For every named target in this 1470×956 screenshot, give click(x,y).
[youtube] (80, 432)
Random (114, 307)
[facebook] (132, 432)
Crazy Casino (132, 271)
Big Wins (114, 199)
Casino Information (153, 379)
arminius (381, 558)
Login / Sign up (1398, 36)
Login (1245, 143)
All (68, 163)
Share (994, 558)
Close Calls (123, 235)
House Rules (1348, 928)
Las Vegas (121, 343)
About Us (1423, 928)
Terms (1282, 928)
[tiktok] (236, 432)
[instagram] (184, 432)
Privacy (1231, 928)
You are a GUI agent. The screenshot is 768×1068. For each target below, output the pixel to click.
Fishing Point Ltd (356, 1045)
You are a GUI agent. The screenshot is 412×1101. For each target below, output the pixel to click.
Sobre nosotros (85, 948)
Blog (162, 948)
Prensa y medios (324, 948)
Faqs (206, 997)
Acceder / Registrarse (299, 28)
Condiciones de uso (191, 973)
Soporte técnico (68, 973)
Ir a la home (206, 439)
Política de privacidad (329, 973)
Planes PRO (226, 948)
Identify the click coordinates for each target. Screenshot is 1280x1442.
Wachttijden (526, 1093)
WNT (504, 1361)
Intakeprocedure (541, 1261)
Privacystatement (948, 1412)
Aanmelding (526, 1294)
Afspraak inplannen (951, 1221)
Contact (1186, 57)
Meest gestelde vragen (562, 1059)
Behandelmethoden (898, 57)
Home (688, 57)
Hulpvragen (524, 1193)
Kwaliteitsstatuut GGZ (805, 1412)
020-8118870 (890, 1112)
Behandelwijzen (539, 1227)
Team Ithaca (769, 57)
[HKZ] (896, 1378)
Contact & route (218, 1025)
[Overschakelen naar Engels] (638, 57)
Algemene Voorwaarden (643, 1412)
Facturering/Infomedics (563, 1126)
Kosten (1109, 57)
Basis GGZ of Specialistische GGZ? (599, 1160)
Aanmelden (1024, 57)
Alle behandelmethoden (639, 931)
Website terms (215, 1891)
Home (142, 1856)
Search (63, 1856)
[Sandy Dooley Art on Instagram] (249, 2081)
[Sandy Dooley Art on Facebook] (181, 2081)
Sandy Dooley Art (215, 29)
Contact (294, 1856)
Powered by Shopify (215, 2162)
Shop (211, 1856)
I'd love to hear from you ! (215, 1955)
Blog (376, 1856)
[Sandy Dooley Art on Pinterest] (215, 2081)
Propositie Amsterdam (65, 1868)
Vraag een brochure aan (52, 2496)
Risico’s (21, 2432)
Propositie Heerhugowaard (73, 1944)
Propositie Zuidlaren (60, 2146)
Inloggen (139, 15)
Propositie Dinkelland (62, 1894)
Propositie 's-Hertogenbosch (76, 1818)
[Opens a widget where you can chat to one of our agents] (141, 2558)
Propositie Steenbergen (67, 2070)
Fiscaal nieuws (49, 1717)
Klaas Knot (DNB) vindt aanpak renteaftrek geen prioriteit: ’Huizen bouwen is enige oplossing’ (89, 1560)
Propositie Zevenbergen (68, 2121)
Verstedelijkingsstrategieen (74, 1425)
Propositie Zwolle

────────────────────────────────────────

* _EXERCISE BRIEF_
Tell how many lines in the entries contain the string "below", and give nothing beyond the number.

* _RESPONSE BOX_
2